Meta-analytic databases like BrainMap, Neurosynth, and NeuroVault have become extremely popular tools for a range of analyses, including coordinate- and image-based meta-analysis, region-of-interest definition, meta-analytic coactivation modeling, meta-analytic parcellation, semantic model development, and quantitative functional decoding. Each of these analyses has been approached in a number of ways across the literature, often accompanied with closed-source code, or even no code at all.

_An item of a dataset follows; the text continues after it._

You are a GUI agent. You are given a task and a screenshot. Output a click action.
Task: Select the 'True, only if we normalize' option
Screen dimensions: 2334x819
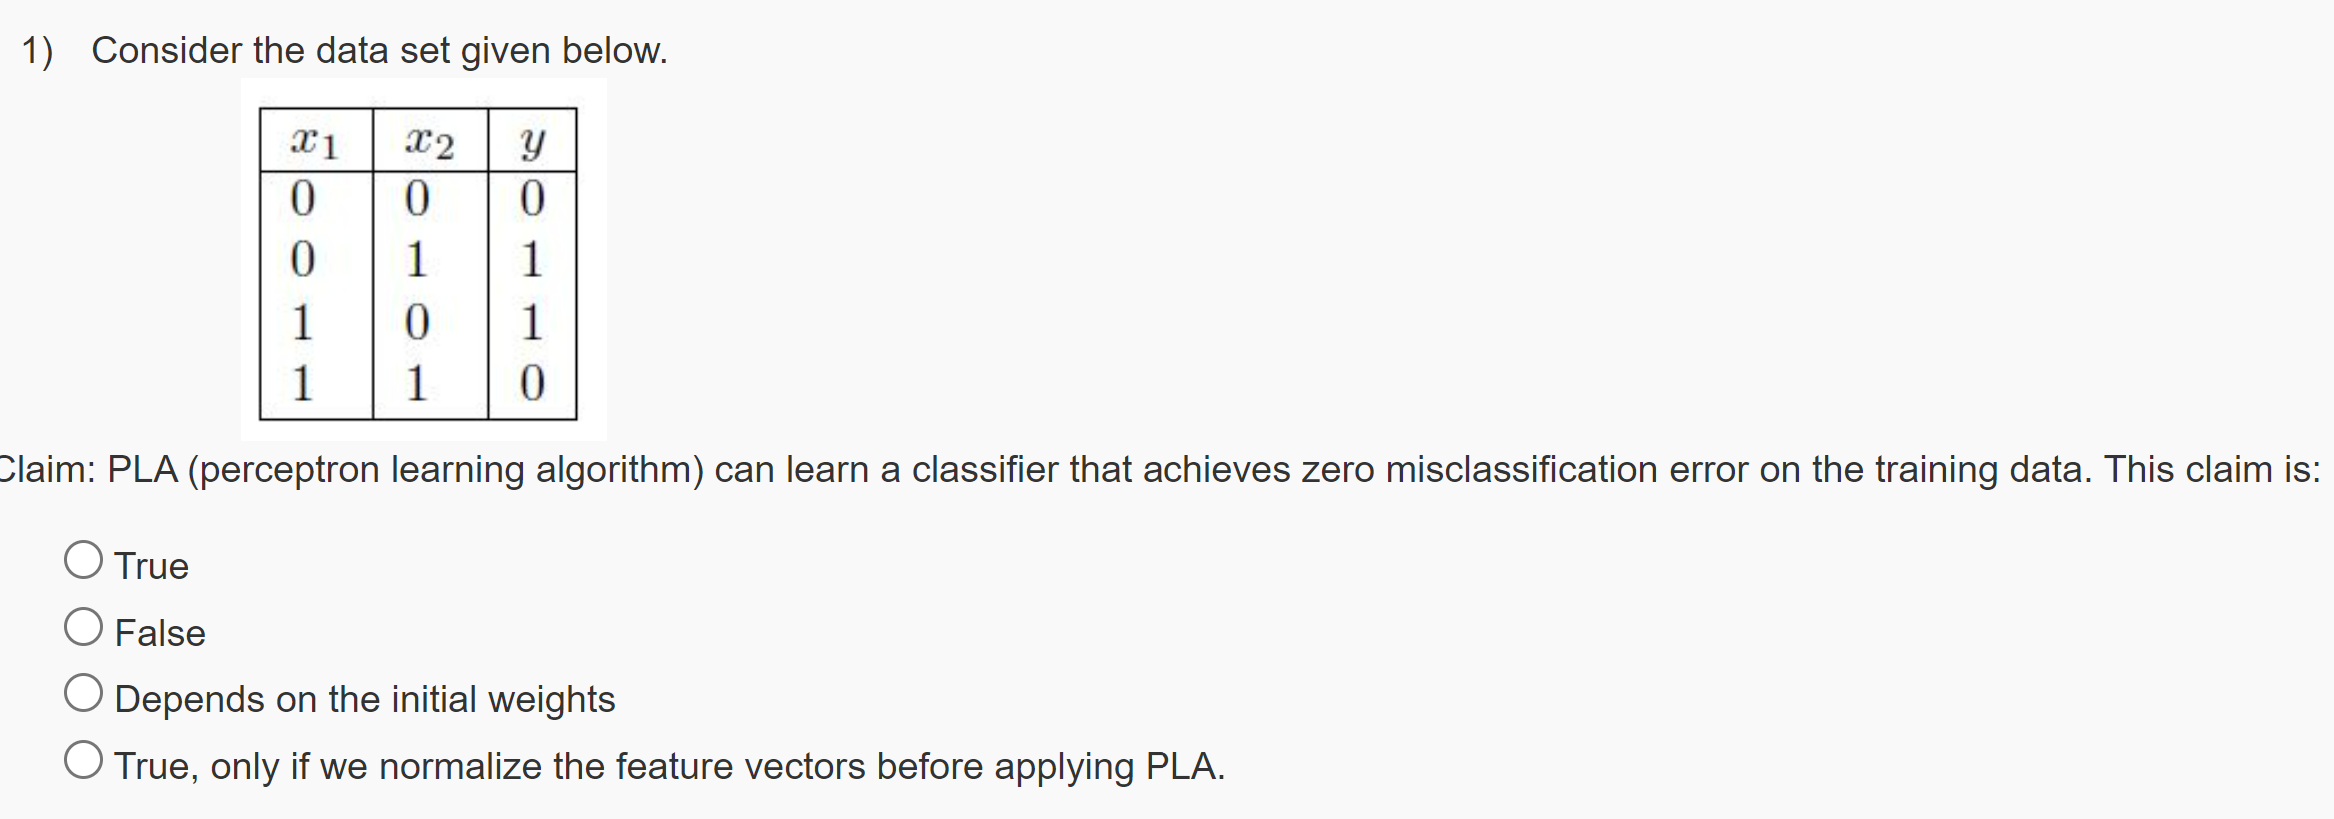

NiMARE (Neuroimaging Meta-Analysis Research Environment) is a Python library that implements a range of meta-analytic tools for neuroimaging data. NiMARE is open source, collaboratively developed, and includes citations for all methods so that the original creators will receive credit in any publications using their method. NiMARE is currently in alpha development, although in the past year the package has developed considerably. Here we describe the latest improvements to NiMARE, including documentation, implemented methods, software improvements, and future directions.
NiMARE’s principal purpose is to consolidate meta-analytic algorithms designed for neuroimaging data into a single, open source package with a common interface across methods, much like scikit-learn has done for classification algorithms. NiMARE relies on a highly modularized coding style, in which each kind of algorithm is grouped with similar algorithms, regardless of source. This style is enhanced with an object-oriented approach, in which modules share parent classes so that each algorithm shares the same inputs, methods, and outputs with others of the same type.

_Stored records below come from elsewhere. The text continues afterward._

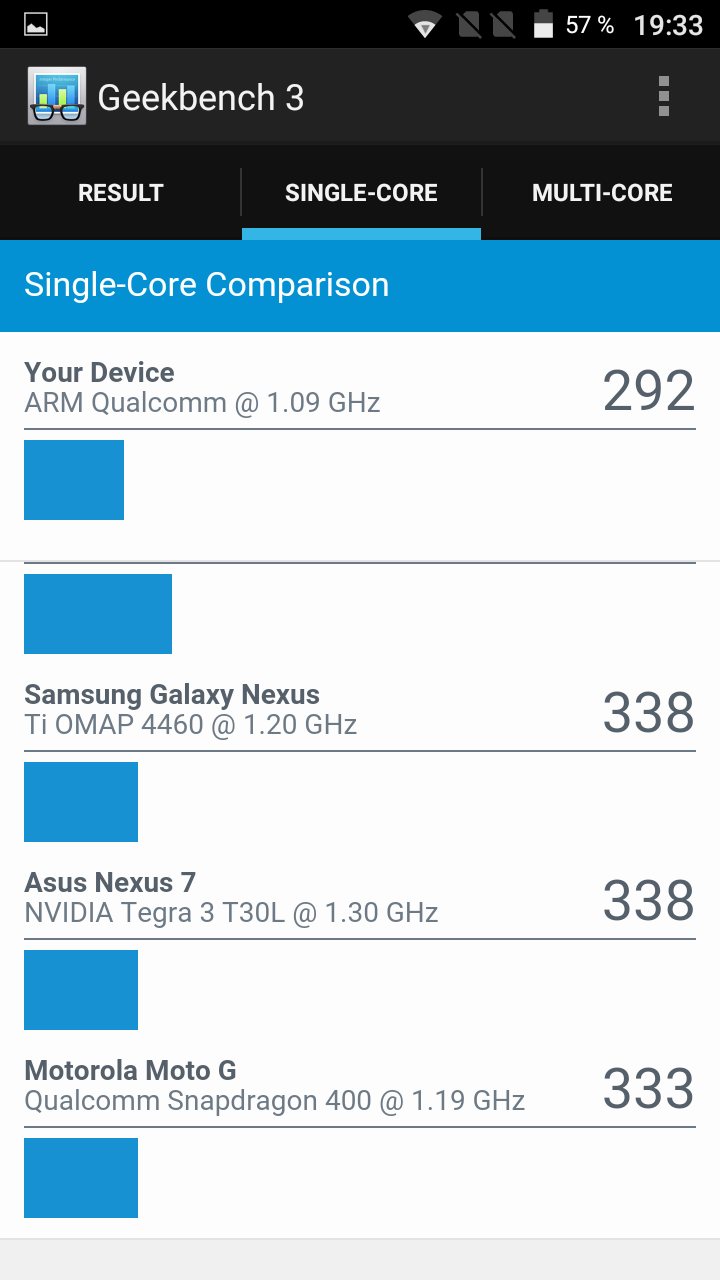Tap the Motorola Moto G score bar
720x1280 pixels.
point(81,1178)
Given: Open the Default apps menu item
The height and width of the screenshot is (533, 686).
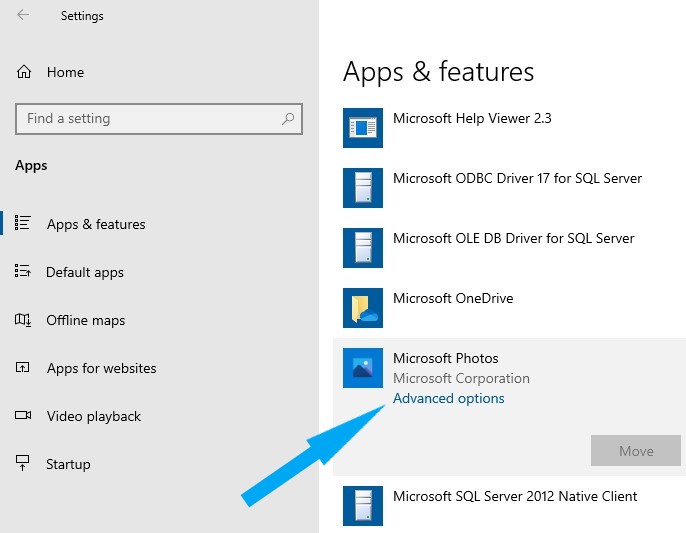Looking at the screenshot, I should tap(85, 272).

Currently, NiMARE implements a number of meta-analytic algorithms and associated analytic tools. Meta-analytic algorithms are split into image- and coordinate-based methods. NiMARE includes a range of coordinate-based meta-analysis algorithms, including activation likelihood estimation, specific coactivation likelihood estimation, multilevel kernel density analysis, and kernel density analysis. For image-based meta-analyses, NiMARE implements a number of common fixed-, random-, and mixed-effects methods, and has recently added Bayesian mixed-effects methods with the Stan package. The general nature of many of these image-based methods has led the NiMARE developers to create a separate, domain-agnostic meta-analysis library, PyMARE (https://github.com/neurostuff/PyMARE), from which NiMARE can import methods and vectorize them across voxels in order to apply them to fMRI data.

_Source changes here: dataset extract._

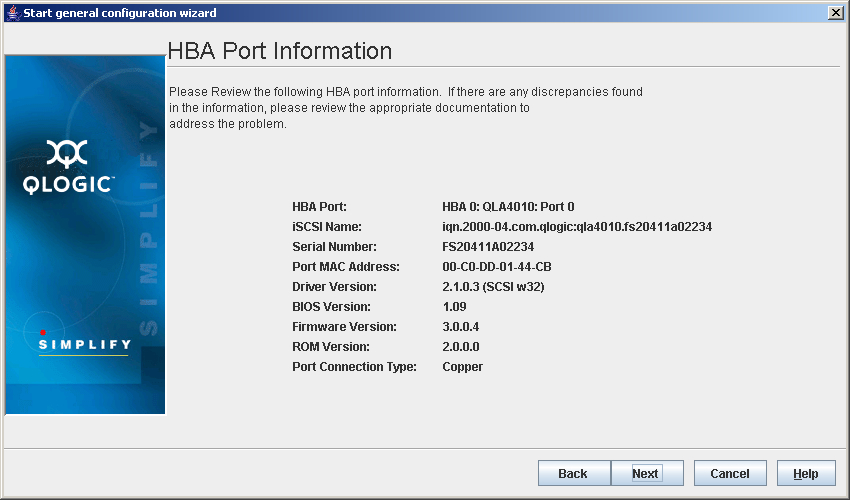850x500 pixels.
Task: Click the HBA Port Information heading
Action: pyautogui.click(x=279, y=51)
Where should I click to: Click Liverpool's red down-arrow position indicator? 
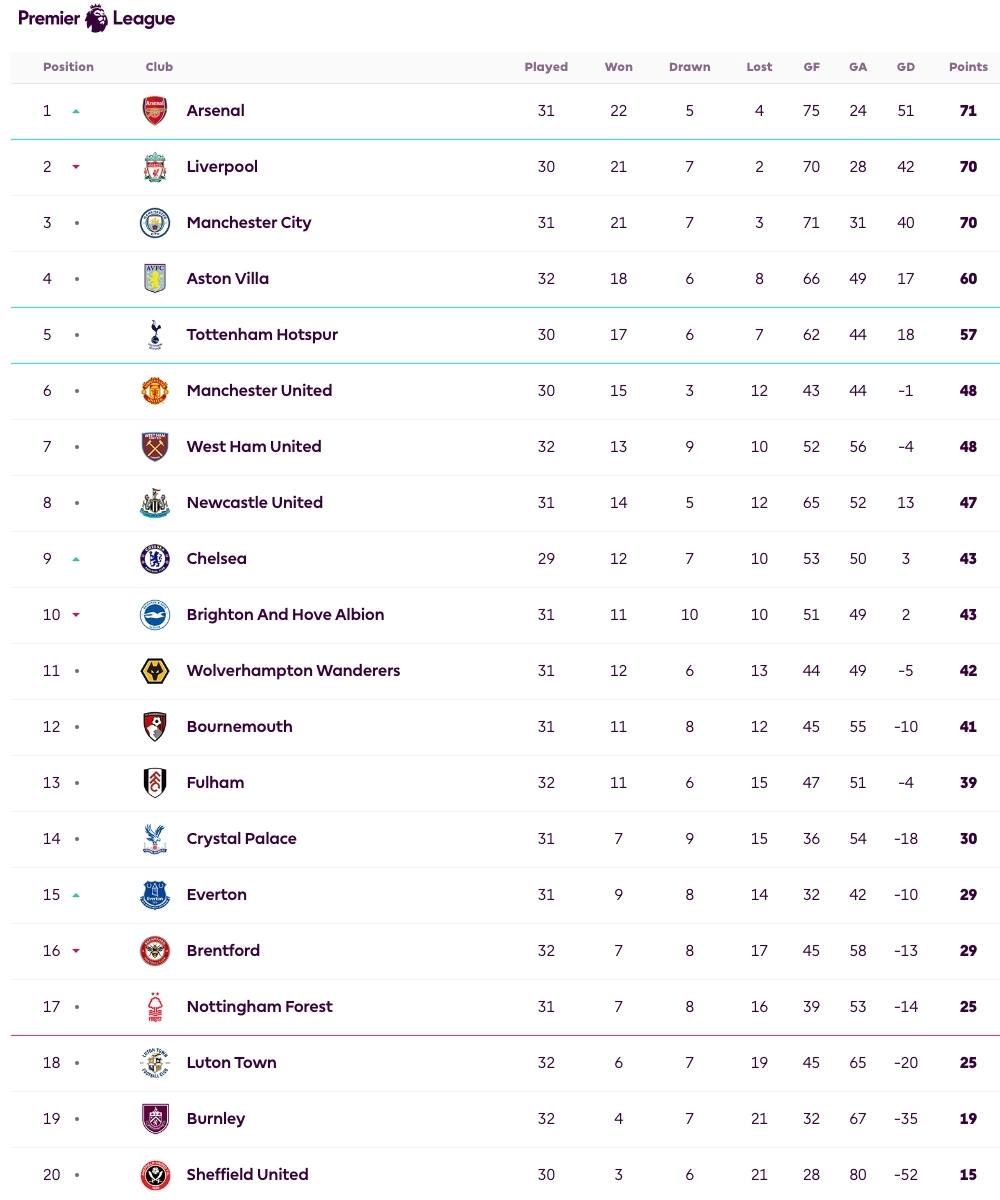tap(76, 167)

In addition to meta-analyses, NiMARE has added methods for automated annotation, functional decoding, and dataset extraction. In the past year, NiMARE has added support for generalized correspondence latent Dirichlet allocation and standard latent Dirichlet allocation, as well as annotation methods using the Cognitive Atlas ontology. Associated functional decoding and encoding methods are supported as well. NiMARE has also added a number of dataset extraction methods to allow users to easily access a number of resources that can be used in conjunction with the algorithms implemented in the package.
NiMARE aims to centralize neuroimaging meta-analysis methods, with contributions from both developers and users. In the past year, we have hosted a hackathon with over a dozen attendees, added support for new annotation, decoding, and extraction methods, and expanded testing and documentation. Additionally, NiMARE has been used in a number of posters, as well as the recent preprint for the NARPS project [Botvinik-Nezer et al. 2019].